Mathe-Angst statt Mathe-Mut?

Studie: Lehrerinnen geben Schülerinnen eigene Angst weiter

Man sollte ja meinen, dass Mathelehrerinnen für Schülerinnen gute Vorbilder sind, die demonstrieren, dass Mathematik keinesfalls eine männliche Domäne ist. Tatsächlich scheinen aber an Grundschulen Mathelehrerinnen gerade ihren weiblichen Zöglingen eine gehörige Portion Mathe-Angst mit auf den Weg zu geben und das umso stärker, je  unsicherer die Lehrerinnen selbst in dem Fach sind. Das ergab eine Studie an der Universität von Chicago.
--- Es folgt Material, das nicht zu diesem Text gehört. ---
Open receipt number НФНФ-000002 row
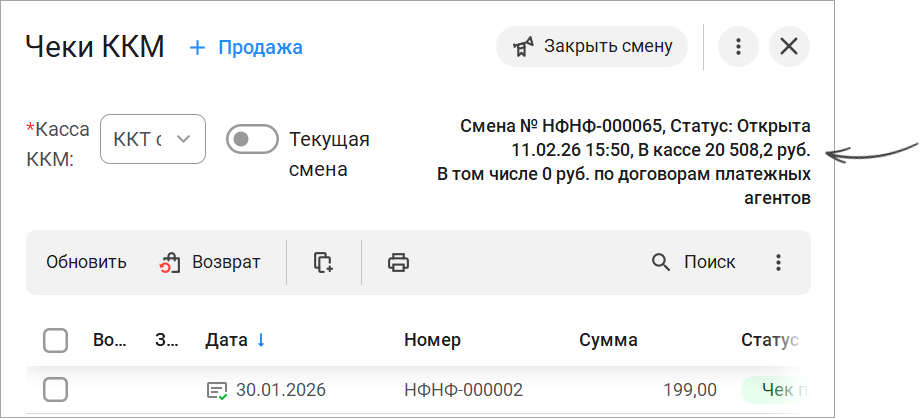This screenshot has width=920, height=418. click(463, 390)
Schlechtere Leistungen durch Mathe-Angst

Die WissenschaftlerInnen untersuchten die Matheleistungen von Schulklassen zu Beginn der Grundschule und nach einem Schuljahr, überprüften, inwieweit sich stereotype Ansichten über Mathefähigkeiten bei den Kindern festgesetzt hatten ("Jungs können besser rechnen, Mädchen besser lesen") und setzten das in Beziehung zu der Mathe-Ängstlichkeit der Lehrerin. Wie in Deutschland auch, sind in den USA die meisten Grundschullehrerinnen weiblich und offenbar finden sich unter ihnen ganz besonders viele, die im Studium um das Fach Mathematik einen großen Bogen gemacht haben.
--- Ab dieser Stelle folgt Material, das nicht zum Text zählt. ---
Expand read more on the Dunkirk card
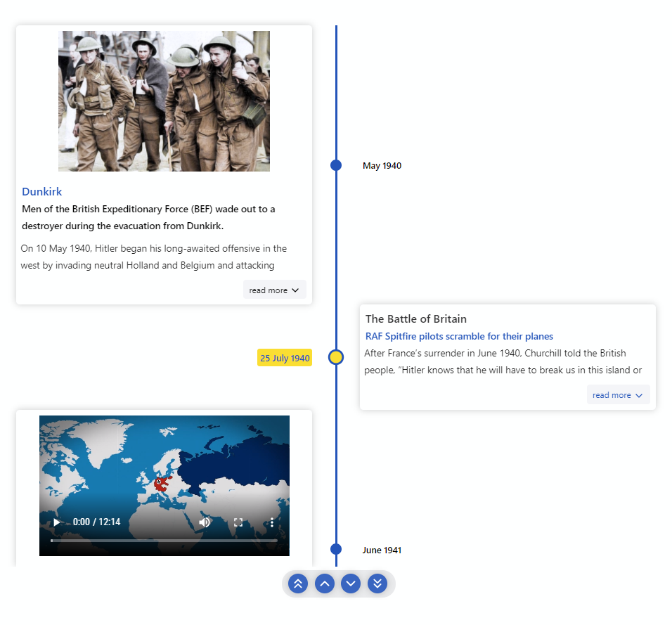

Die Untersuchung zeigte, dass Mädchen, die von einer matheängstlichen Lehrerin unterrichtet wurden, eher zu der Ansicht neigten, dass Mädchen nicht so gut in Mathe sind. Daraufhin zeigten sie dann am Ende des Schuljahrs auch tatsächlich schlechtere Matheleistungen.

Mädchen eher von Matheangst infiziert

Natürlich sind Mathelehrer, die sehr unsicher sind, per se keine besonders guten Lehrer. Allerdings scheint die Unsicherheit der Mathelehrerinnen in erster Linie Mädchen zu infizieren. Jungs bleiben davon eher unberührt.
Die ForscherInnen betonen, dass der negative Effekt von Matheängstlichkeit bei Lehrerinnen zwar signifikant sei, es aber insgesamt dennoch ein schwacher Effekt sei. Ängstliche Mathelehrerinnen in der Grundschule sind also nur ein möglicher Faktor unter vielen, der dazu beiträgt, dass Mädchen meinen, in Mathe nicht gut sein zu können.

Dass Mädchen keine grundätzlich schlechteren Mathe-Fähigkeiten haben als Jungs, wurde in zahlreichen Studien und Erhebungen nachgewiesen. Dennoch hält sich das Stereotyp hartnäckig, so dass ForscherInnen nun versuchen, herauszufinden, an welchem Punkt die eingebildete Matheunfähigkeit Mädchen befällt.

Die Ergebnisse dieser Studie wurden im Fachjournal "Proceedings of the National Academy of Sciences" (PNAS) veröffentlicht.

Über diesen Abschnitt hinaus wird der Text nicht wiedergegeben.